Beyond Black Hawk Down: Intervention, Nation-Building, and Insurgency in Somalia, 1992-1995

The story of Black Hawk Down is infamous. In October 1993 two U.S. Black Hawk helicopters were shot down over Mogadishu, resulting in a battle that left eighteen Americans and hundreds of Somalis dead. However, this was only one day in a two-and-a-half-year UN operation, one that represented one of the most ambitious attempts at peacekeeping and nationbuilding in history.

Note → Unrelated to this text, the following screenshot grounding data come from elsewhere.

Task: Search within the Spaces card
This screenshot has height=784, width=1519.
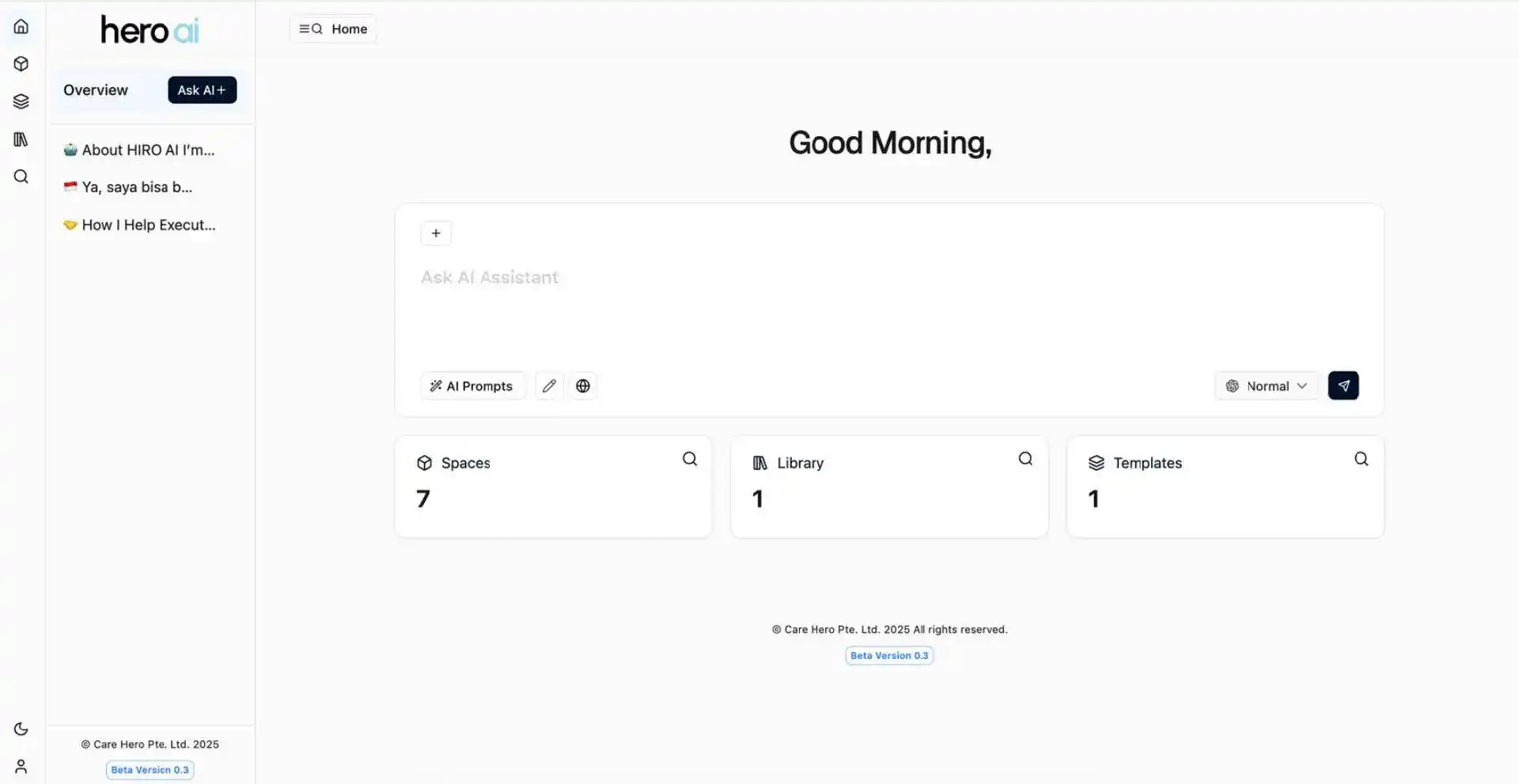Action: [689, 458]
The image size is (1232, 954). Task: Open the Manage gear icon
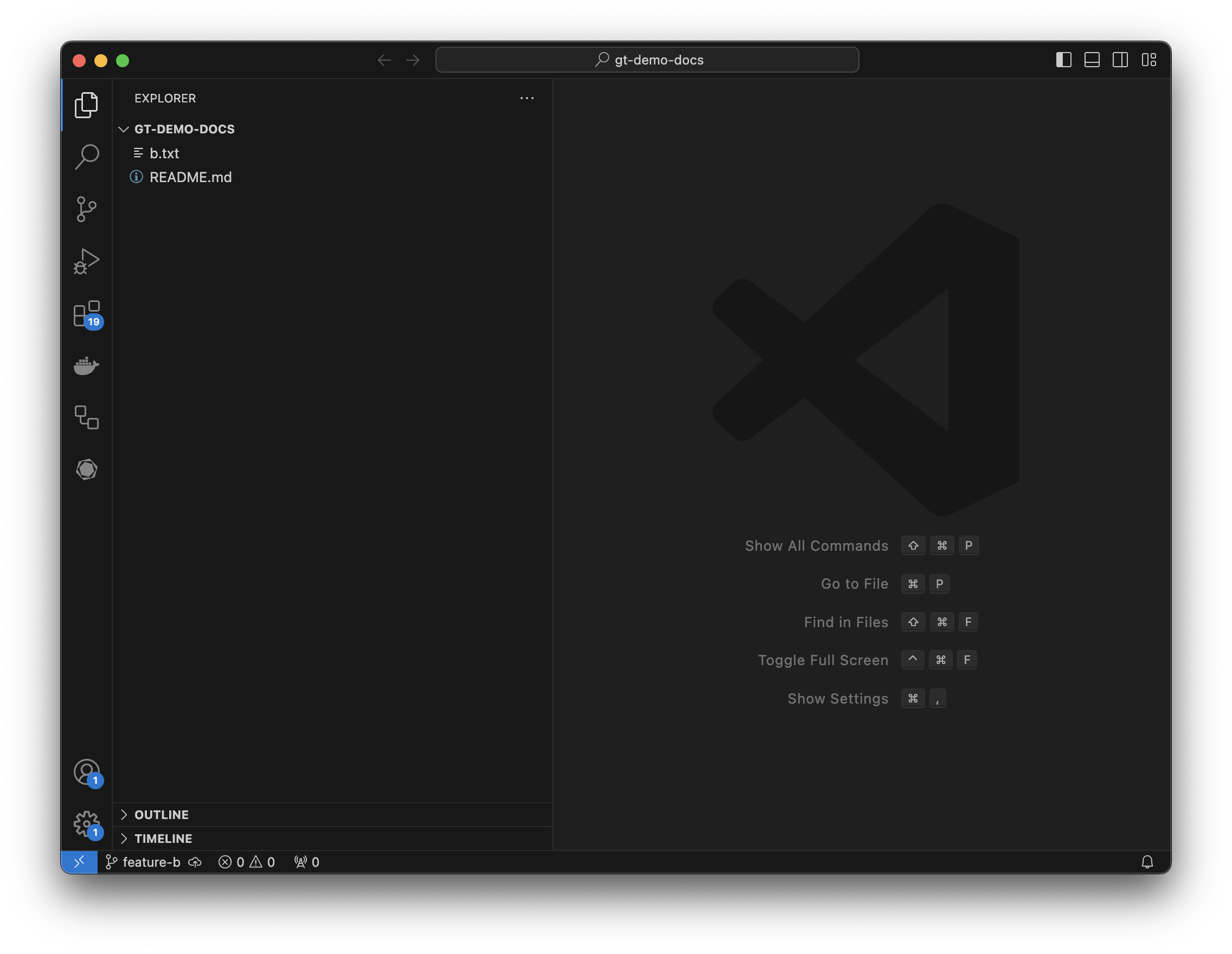(86, 824)
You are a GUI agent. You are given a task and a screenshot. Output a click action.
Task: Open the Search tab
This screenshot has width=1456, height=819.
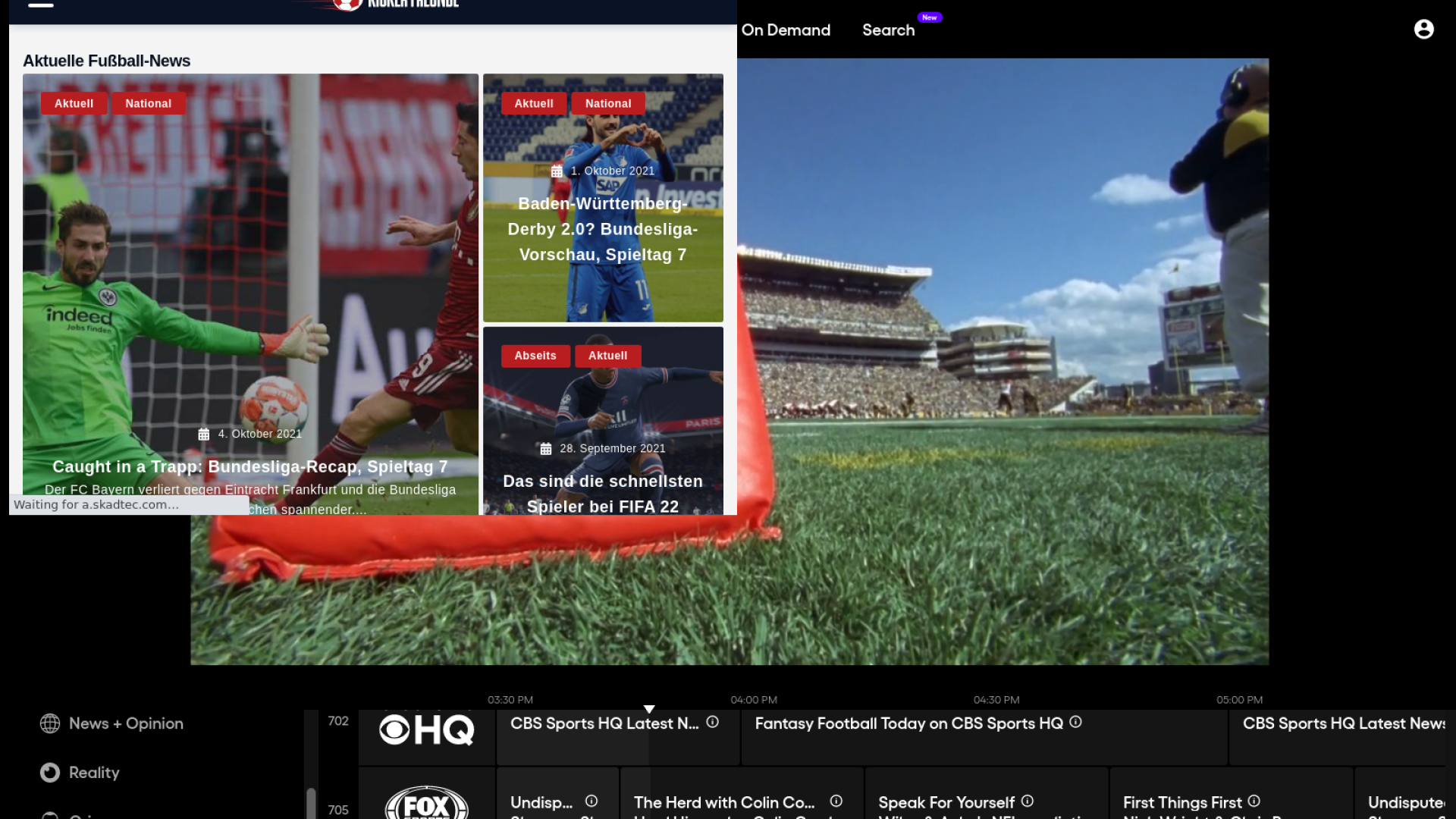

In his new book, Beyond Black Hawk Down Professor Jonathan Carroll of the Royal Military Academy Sandhurst offers the first scholarly military history of the intervention in its entirety from the successful humanitarian mission in 1992 to the final withdrawal of UN forces in 1995. Carroll dispels commonly held myths surrounding US/UN intervention and through original archival research, constructs a new interpretation of events including Somali perspectives to understand what went right and wrong in Somalia. In a period of increasing interstate and intrastate conflict, Beyond Black Hawk Down is a timely contribution to contemporary debates on nation-building, peacekeeping, humanitarian intervention and counterinsurgency.

Speaker Bio: Jonathan Carroll is an Associate Professor of Military History at the Royal Military Academy Sandhurst and a former officer in the Irish Defence Forces. He holds a PhD from Texas A&M University.